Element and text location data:
-- START --
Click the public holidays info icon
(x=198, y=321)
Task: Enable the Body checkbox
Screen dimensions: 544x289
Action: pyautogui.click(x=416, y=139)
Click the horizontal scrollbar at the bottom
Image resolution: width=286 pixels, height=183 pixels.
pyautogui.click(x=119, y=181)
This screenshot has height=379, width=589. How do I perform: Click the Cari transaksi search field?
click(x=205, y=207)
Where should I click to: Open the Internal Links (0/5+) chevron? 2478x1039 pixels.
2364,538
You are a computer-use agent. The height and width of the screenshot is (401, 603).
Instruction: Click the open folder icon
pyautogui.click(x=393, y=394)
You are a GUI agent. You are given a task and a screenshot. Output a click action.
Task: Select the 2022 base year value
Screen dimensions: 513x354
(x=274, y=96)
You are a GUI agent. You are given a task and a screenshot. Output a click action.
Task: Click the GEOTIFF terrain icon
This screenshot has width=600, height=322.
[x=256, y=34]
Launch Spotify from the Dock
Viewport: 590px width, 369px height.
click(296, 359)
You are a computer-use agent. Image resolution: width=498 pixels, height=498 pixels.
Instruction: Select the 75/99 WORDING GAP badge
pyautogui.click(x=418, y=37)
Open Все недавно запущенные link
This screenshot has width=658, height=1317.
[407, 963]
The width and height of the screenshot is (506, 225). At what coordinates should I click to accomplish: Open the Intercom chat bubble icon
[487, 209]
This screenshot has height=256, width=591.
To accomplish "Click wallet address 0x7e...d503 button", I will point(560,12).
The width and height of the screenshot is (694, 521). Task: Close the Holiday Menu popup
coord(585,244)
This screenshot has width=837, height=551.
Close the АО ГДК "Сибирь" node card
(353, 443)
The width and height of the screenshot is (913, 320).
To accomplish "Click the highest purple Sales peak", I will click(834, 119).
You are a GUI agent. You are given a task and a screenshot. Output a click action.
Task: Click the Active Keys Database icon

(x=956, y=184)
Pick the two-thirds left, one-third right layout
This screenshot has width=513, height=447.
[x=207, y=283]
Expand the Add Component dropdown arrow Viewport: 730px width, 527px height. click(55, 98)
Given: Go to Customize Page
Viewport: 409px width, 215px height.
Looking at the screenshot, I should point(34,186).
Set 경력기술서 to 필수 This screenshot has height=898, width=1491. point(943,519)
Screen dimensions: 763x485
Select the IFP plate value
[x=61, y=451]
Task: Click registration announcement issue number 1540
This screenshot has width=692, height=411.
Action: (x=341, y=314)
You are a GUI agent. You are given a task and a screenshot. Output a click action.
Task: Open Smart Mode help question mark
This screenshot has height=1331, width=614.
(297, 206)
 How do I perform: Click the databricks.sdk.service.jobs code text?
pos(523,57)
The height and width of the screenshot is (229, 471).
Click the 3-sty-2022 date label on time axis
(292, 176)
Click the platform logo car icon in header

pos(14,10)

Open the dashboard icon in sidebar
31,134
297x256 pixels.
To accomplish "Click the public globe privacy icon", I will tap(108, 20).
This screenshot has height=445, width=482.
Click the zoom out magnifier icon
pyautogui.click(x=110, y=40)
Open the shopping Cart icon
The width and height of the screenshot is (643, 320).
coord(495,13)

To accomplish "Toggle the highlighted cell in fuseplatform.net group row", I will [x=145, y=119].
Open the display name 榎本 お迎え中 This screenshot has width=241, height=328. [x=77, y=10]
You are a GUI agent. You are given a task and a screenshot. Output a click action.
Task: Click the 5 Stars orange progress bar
-- END --
GIVEN REQUEST: Copy verbatim the lines of the items from the one containing "The width and height of the screenshot is (694, 521)." through the one containing "will click(834, 119).", both included.

RIGHT ANSWER:
The width and height of the screenshot is (694, 521). Task: Close the Holiday Menu popup
coord(585,244)
This screenshot has width=837, height=551.
Close the АО ГДК "Сибирь" node card
(353, 443)
The width and height of the screenshot is (913, 320).
To accomplish "Click the highest purple Sales peak", I will click(834, 119).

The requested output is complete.